Large corporations — tobacco companies or otherwise — almost never release information about their giving to such groups, and it’s most unusual for the groups themselves to voluntarily disclose who donates to them.

These groups, which obtain their nonprofit status because they say their “primary purpose” is not political activity, are generally under no legal obligation to detail their funding sources. Super PACs and other recognized political committees, by contrast, must report the names of their contributors who give more than $200 and the amounts they give.

Yet during the 2012 election cycle, various social welfare nonprofit organizations, emboldened by the U.S. Supreme Court’s Citizens United v. Federal Election Commission decision in January 2010, spent more than $250 million to promote or attack federal political candidates, according to the nonpartisan Center for Responsive Politics. The source of most of that money remains a mystery.

* _Recorded data_:

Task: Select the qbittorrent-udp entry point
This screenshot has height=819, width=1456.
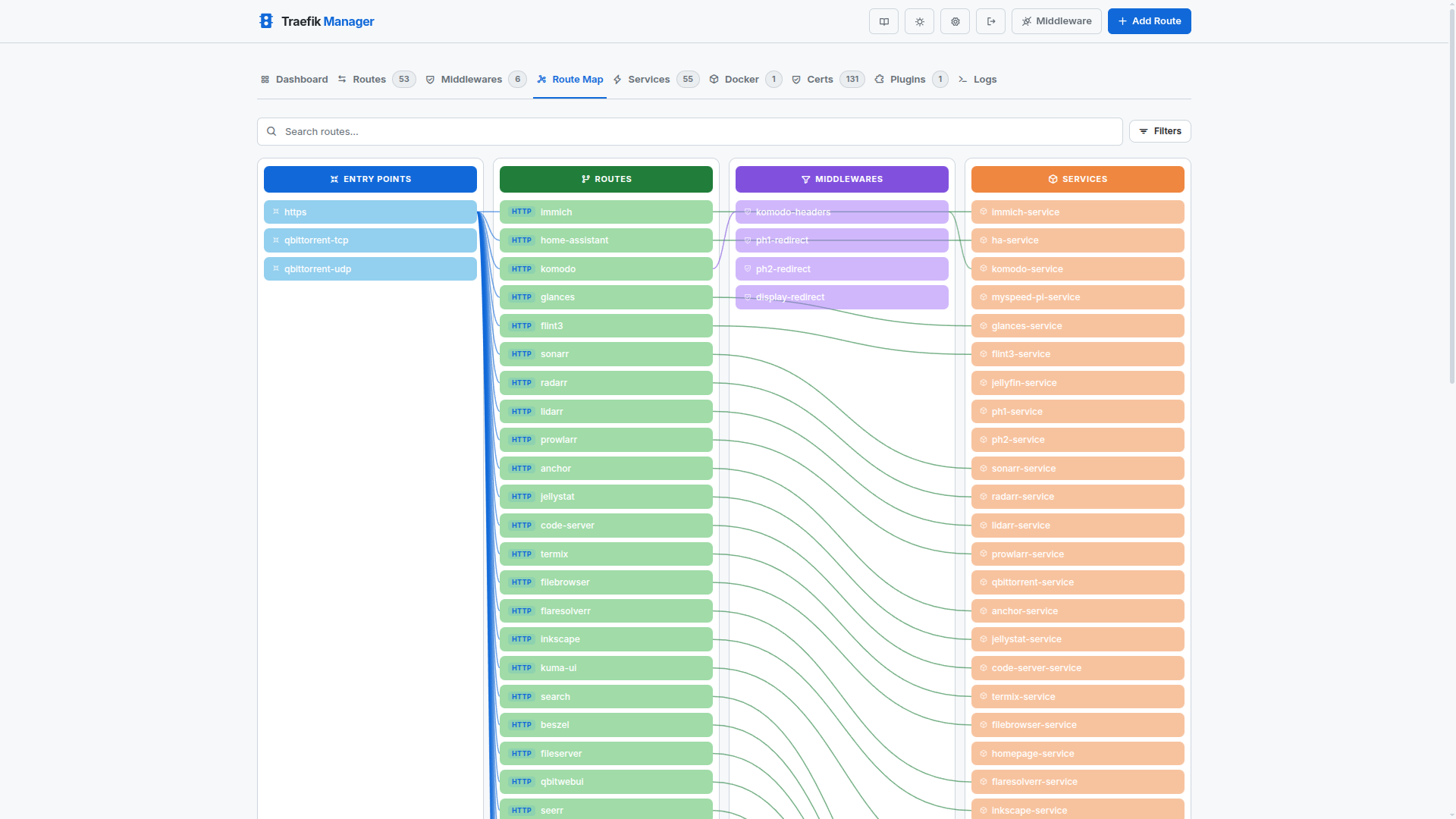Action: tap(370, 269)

* _Exercise requirements_: In the excerpt on political nonprofit funding, how much did social welfare nonprofit organizations spend to promote or attack federal political candidates during the 2012 election cycle?

* _Answer for this exercise_: More than $250 million.